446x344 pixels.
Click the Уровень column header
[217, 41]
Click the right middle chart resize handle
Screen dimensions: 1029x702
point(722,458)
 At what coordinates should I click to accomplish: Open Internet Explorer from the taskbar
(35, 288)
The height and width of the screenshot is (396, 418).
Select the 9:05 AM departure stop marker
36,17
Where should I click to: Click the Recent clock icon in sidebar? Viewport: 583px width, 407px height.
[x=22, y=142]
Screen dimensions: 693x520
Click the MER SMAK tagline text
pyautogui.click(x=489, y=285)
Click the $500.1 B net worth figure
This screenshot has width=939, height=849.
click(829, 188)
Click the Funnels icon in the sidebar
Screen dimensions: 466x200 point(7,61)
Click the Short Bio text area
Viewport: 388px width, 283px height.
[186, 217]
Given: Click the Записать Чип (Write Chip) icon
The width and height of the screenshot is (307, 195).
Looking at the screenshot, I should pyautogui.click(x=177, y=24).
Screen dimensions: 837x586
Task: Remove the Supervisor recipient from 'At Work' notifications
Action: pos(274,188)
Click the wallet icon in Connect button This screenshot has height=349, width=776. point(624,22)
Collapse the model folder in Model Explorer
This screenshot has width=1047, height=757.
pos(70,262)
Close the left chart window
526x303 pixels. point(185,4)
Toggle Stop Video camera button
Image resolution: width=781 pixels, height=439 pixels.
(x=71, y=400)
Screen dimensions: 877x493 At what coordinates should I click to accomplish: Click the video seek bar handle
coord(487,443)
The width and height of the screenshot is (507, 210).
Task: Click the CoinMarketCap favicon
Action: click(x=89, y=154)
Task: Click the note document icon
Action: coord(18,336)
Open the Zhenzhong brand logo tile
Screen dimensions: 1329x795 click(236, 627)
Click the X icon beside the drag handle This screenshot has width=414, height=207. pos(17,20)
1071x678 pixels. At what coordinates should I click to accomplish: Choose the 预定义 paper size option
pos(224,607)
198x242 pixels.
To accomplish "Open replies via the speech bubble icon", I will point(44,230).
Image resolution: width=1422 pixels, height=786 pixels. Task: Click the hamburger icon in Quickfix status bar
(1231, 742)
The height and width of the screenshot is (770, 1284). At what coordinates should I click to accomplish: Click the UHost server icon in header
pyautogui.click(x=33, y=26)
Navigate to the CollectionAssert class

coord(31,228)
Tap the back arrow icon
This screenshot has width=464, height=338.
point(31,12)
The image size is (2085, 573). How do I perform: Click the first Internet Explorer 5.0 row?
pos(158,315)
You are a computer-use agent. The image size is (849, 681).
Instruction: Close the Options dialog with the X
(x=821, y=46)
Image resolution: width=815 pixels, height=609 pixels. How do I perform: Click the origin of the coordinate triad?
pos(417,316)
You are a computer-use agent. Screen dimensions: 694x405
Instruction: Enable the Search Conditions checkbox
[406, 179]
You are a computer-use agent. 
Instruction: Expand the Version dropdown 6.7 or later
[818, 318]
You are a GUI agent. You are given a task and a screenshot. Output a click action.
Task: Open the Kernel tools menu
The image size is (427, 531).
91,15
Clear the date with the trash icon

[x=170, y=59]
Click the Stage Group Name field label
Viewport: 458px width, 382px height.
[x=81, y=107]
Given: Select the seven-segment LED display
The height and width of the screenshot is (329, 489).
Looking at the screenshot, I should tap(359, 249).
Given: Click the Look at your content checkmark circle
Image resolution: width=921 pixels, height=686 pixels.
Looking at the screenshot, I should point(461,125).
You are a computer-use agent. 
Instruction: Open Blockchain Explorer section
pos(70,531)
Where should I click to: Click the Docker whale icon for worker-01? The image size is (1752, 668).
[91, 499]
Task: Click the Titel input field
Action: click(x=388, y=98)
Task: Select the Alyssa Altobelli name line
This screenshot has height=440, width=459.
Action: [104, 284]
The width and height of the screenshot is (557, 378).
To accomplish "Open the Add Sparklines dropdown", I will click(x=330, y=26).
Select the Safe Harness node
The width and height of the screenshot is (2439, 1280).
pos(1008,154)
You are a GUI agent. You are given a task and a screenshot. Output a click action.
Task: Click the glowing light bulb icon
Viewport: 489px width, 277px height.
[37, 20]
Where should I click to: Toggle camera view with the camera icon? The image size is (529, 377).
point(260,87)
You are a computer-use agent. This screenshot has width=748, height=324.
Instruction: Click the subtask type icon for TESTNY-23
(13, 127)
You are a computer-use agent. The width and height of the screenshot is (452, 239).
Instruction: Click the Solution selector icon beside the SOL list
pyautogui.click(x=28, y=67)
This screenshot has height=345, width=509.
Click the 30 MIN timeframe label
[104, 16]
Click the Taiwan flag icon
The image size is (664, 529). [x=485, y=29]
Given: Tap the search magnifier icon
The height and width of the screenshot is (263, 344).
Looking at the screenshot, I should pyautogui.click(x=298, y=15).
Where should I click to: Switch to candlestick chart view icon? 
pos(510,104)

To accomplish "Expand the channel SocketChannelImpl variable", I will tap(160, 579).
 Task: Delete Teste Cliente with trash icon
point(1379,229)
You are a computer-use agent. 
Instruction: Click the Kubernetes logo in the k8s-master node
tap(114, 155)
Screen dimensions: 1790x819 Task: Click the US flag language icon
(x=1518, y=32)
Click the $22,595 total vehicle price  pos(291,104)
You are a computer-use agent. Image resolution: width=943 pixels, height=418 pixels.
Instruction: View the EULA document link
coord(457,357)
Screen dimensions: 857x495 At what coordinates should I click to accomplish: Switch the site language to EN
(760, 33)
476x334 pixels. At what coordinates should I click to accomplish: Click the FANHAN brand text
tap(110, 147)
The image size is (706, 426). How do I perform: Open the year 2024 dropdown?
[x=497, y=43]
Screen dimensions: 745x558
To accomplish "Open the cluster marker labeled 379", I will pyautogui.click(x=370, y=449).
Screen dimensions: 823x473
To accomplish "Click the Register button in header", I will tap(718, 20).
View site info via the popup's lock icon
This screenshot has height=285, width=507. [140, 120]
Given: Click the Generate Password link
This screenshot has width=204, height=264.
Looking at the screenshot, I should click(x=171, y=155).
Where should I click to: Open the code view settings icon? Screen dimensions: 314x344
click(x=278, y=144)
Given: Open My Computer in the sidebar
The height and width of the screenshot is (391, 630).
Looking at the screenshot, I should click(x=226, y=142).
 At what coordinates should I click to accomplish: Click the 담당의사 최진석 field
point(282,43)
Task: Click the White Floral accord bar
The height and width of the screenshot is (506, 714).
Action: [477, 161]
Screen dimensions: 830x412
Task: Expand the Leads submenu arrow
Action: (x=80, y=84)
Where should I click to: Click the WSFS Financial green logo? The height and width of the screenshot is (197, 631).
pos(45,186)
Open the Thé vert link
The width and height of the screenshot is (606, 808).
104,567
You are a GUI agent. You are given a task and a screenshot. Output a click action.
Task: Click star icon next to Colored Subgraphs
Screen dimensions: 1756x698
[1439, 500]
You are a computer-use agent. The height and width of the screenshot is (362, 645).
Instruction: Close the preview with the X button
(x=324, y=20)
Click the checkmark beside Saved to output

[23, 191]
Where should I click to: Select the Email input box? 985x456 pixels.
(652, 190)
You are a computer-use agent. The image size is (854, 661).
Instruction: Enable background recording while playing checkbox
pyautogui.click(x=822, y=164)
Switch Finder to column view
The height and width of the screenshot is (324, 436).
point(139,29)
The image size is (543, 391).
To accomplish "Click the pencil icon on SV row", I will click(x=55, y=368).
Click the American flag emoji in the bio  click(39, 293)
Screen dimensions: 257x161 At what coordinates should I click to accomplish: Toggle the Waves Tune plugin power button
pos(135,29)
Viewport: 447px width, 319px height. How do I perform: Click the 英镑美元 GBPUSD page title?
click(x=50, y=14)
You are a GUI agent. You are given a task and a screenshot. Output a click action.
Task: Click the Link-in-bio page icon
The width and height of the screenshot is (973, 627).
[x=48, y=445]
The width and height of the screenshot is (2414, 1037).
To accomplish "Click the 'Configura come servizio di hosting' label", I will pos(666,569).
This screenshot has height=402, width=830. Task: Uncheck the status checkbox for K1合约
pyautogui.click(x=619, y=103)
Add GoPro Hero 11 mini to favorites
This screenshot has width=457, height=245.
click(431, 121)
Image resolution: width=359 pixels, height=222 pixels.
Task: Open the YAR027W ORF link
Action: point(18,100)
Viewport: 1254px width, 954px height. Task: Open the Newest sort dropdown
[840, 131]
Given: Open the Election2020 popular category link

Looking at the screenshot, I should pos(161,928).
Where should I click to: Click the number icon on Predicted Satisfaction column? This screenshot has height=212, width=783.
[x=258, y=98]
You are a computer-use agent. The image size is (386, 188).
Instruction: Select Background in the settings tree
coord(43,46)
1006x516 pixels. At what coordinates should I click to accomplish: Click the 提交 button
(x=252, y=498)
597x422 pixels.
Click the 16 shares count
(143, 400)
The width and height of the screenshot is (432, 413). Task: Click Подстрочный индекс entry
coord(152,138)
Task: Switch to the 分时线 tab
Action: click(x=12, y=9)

--

## Task description:
Lines of the listing above that contain the word "will" should all be returned.

## Result:
To accomplish "Open replies via the speech bubble icon", I will point(44,230).
To accomplish "Open the Add Sparklines dropdown", I will click(x=330, y=26).
To accomplish "Expand the channel SocketChannelImpl variable", I will tap(160, 579).
To accomplish "Open the cluster marker labeled 379", I will pyautogui.click(x=370, y=449).
To accomplish "Click the Register button in header", I will tap(718, 20).
To accomplish "Click the pencil icon on SV row", I will click(x=55, y=368).
To accomplish "Click the 'Configura come servizio di hosting' label", I will pos(666,569).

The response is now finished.